REPUBLIKA.CO.ID,
diasuh oleh Dr Oni Sahroni, Anggota Dewan Syariah Nasional MUI
--------------
Assalamualaikum wr wb.
Ada fenomena, di satu sisi, fokus pada rukun dan syarat sehingga abai akan aspek kemudahan dalam prosesnya. Di sisi lain, ada yang abai terhadap ketentuan syariah dengan memilih yang mudah dan nggak ribet itu. Bagaimana sesungguhnya porsi mudah dan nggak ribet ini dalam fikih muamalah? Mohon penjelasan, Ustaz!
Yasir-Aceh
--
Waalaikumussalam wr wb.
Jawaban atas pertanyaan ini bisa dijelaskan dalam poin-poin berikut.
Pertama, ada kesan bahwa untuk menilai suatu produk bisnis atau muamalah itu sesuai atau tidak dengan prinsip syariah adalah apabila terhindar dari transaksi yang terlarang dan sesuai dengan ketentuan akad dalam fikih. Misalnya, jika ada suatu produk dan aktivitas muamalah maka screening yang digunakan adalah ada unsur ribanya atau tidak, usahanya halal atau tidak, serta akadnya jual beli atau bagi hasil tanpa ada pertimbangan terhadap aspek lain, seperti kemudahan proses dan manfaatnya.
Kedua, sesungguhnya, mudah dan nggak ribet adalah bagian dari adab (mahasinul akhlak) yang seyogianya ditunaikan, tidak terkecuali oleh profesional. Hal ini didasarkan pada firman Allah SWT, "Dia telah memilih kamu dan Dia sekali-kali tidak menjadikan untuk kamu dalam agama suatu kesempitan." (QS al-Hajj: 78).
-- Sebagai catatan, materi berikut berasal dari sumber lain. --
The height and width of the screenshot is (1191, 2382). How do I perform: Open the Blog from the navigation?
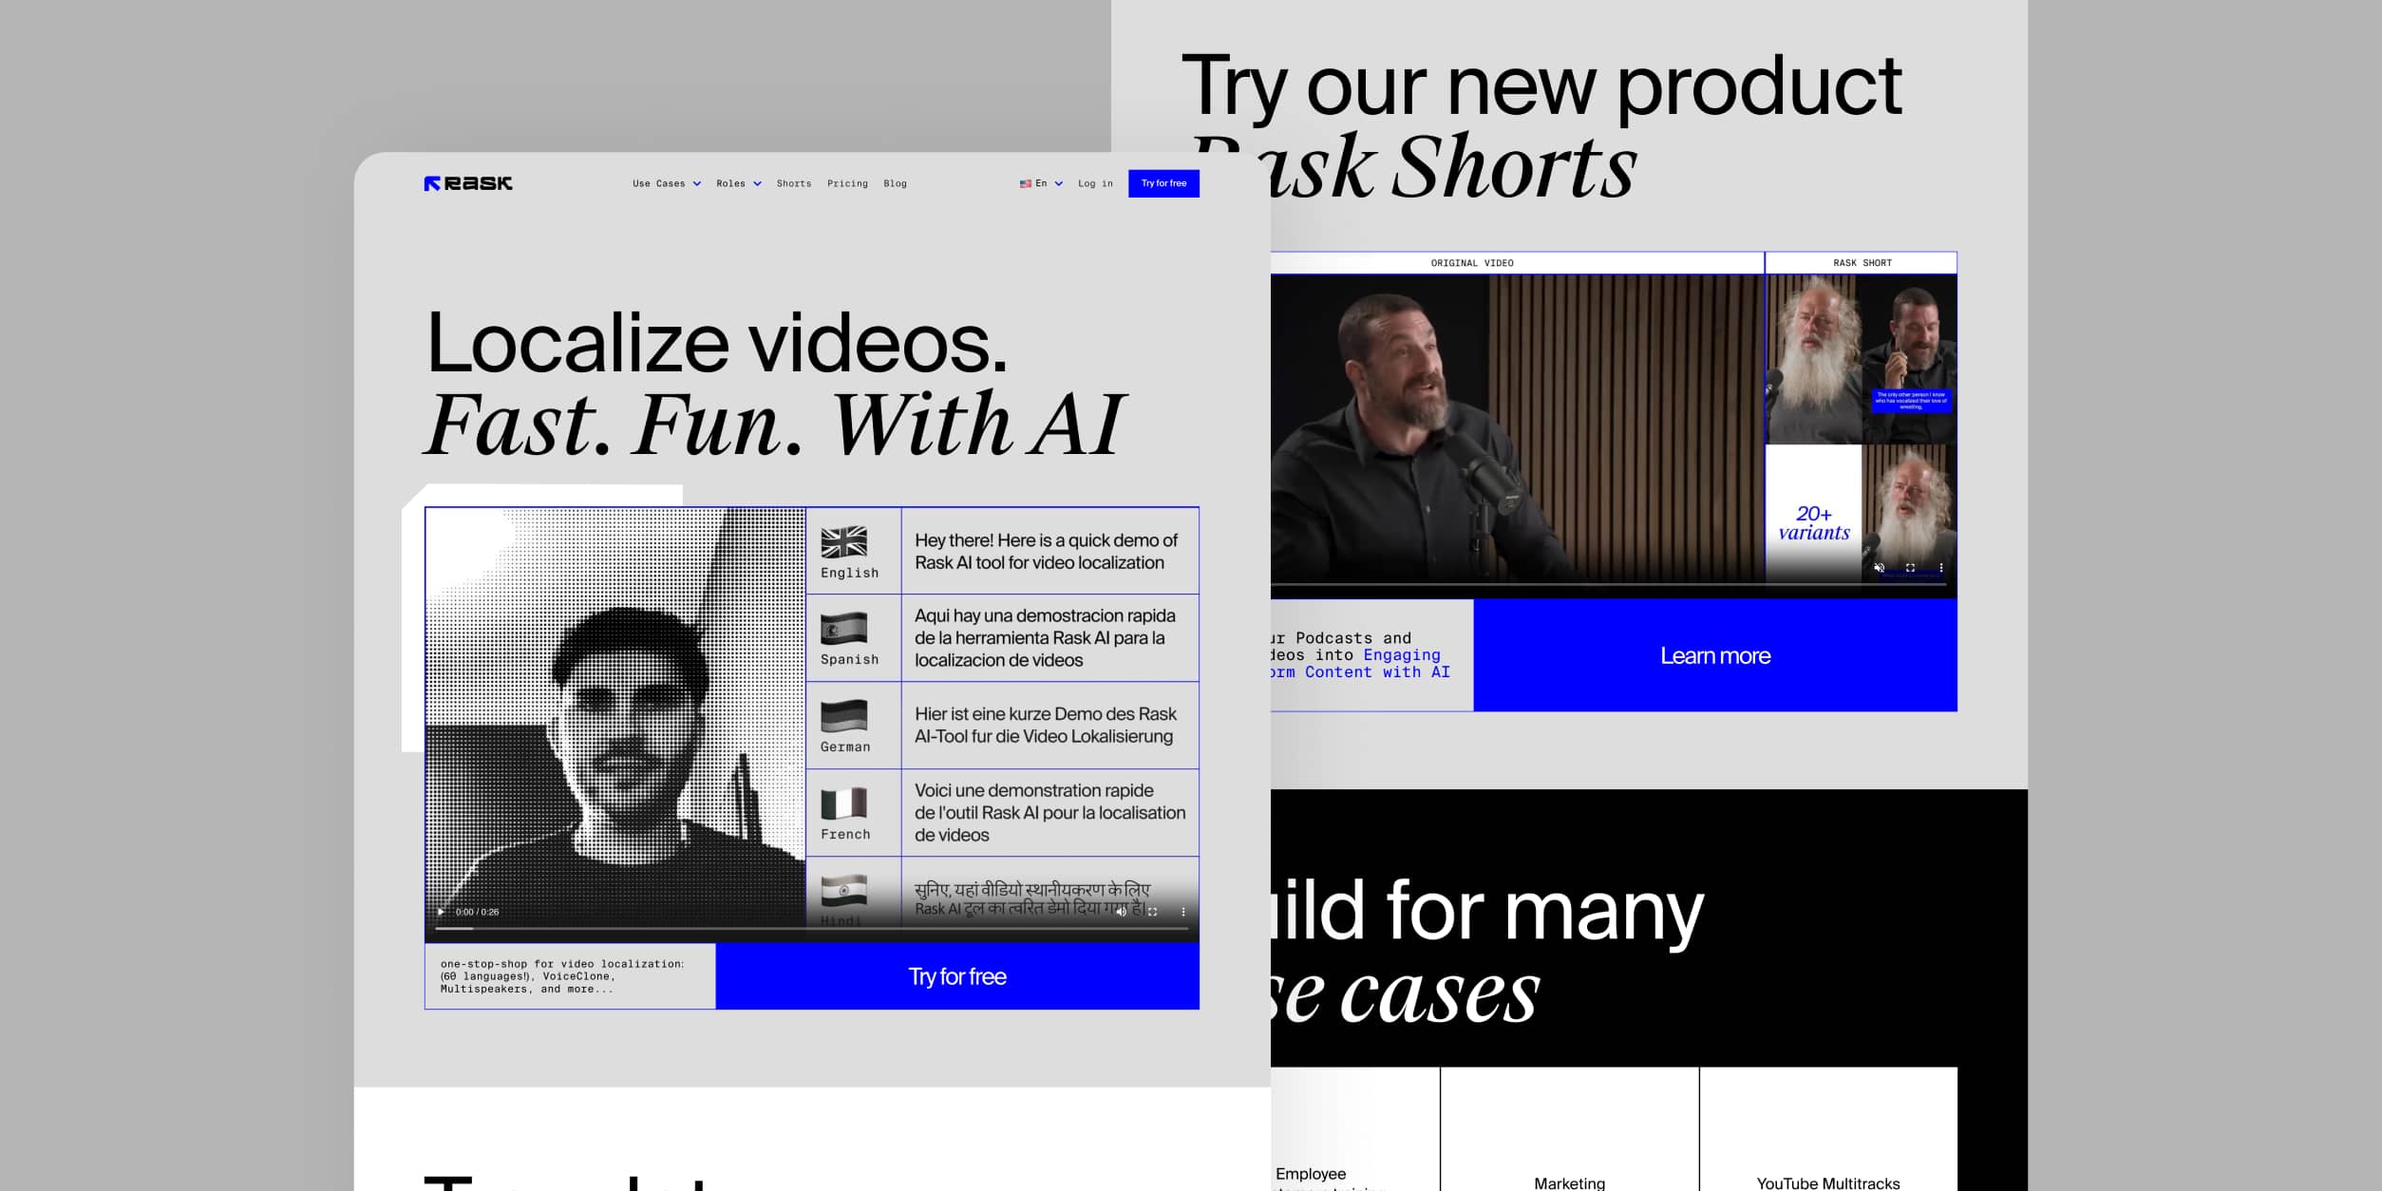[895, 183]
Dan pesan Rasulullah SAW, "Berikanlah kabar gembira dan jangan menakut-nakuti dan permudahlah dan jangan mempersulit." (HR Muslim dalam sahihnya, Jihad, Tahrim al-Ghadr, 5: 141).
Mudah, simpel, dan nggak ribet juga bagian dari fitrah yang disukai setiap orang dan sebaliknya, tidak menyukai yang ribet dan menyulitkan.
Berdasarkan nash dan fitrah tersebut, memudahkan menjadi salah satu pertimbangan ahli fatwa dalam memberikan ketentuan hukum, sebagaimana hadis Rasulullah SAW, "Jika ada dua pilihan hukum maka Rasulullah SAW memilih hukum yang memudahkan selama pilihan tersebut bukan dosa." (HR Bukhari).
Memudahkan juga salah satu cara membantu yang membutuhkan, sebagaimana pesan Rasulullah SAW, "Barang siapa melepaskan dari seorang Muslim suatu kesulitan di dunia, Allah SWT akan melepaskan kesulitan darinya pada hari kiamat...." (HR Muslim).
Tidak terkecuali, memudahkan juga menjadi bagian dari adab dalam bermuamalah sebagaimana hadis Rasulullah SAW, "Allah memberikan rahmat kepada hamba yang mempermudah jika menjual, mempermudah jika membeli, dan mempermudah jika melakukan tuntutan (menagih utang)." (HR Bukhari, Ibnu Majah, dan Tirmidzi).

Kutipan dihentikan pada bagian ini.